PROBLEM —
Please pull out each line of the records below that contains the word "Screen" and copy every such line in full.
# EXTRACTED DATA start
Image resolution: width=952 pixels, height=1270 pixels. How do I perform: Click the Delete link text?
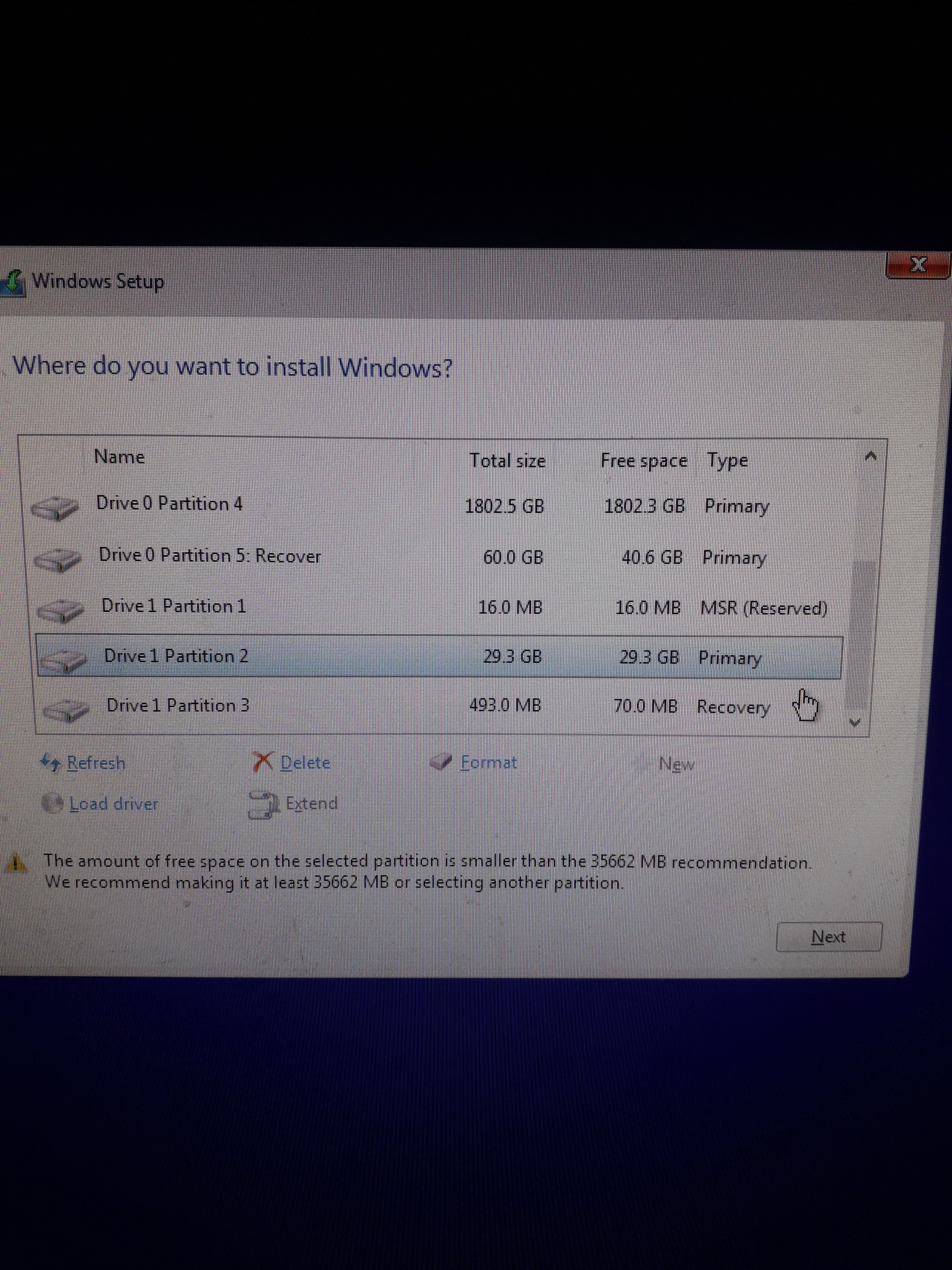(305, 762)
# EXTRACTED DATA end
# EXTRACTED DATA start
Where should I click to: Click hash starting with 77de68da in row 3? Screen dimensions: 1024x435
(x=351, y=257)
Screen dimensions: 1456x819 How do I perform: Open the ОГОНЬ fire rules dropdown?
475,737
# EXTRACTED DATA end
THE COMPLETED TASK —
Where should I click to: Click hash starting with 77de68da in row 3? Screen dimensions: 1024x435
Screen dimensions: 1456x819 How do I perform: Open the ОГОНЬ fire rules dropdown?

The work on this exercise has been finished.